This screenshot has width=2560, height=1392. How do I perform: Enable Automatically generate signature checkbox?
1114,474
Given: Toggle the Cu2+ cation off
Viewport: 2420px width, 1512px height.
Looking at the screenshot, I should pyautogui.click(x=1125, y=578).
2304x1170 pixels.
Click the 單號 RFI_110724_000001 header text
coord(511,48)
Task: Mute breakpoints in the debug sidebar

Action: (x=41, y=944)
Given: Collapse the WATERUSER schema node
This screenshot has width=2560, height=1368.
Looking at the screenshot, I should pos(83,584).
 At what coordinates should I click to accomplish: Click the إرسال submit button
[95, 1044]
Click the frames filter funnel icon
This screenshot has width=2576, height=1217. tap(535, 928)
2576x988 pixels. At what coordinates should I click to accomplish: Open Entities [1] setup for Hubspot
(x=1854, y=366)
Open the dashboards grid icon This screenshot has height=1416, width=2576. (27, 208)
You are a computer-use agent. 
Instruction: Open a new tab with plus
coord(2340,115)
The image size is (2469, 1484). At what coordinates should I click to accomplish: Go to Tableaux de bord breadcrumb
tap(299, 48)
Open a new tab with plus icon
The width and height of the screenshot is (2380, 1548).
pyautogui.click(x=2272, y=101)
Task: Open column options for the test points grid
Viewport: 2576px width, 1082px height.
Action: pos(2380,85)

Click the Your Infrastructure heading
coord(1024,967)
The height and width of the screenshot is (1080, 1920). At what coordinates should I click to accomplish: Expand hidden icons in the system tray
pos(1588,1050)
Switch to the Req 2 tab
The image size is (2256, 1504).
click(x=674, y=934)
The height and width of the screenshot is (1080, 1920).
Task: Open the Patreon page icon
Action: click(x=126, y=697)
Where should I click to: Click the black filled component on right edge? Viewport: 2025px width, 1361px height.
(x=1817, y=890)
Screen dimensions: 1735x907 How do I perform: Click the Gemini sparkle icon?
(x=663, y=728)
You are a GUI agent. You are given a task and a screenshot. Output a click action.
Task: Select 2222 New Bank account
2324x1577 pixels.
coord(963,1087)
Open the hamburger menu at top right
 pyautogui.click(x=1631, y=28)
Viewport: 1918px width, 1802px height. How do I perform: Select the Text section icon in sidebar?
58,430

###

### THE TASK
Every line containing the string "grid" is required; copy each such line from the data.

### SOLUTION TO THIS EXERCISE
Open the dashboards grid icon This screenshot has height=1416, width=2576. (27, 208)
Task: Open column options for the test points grid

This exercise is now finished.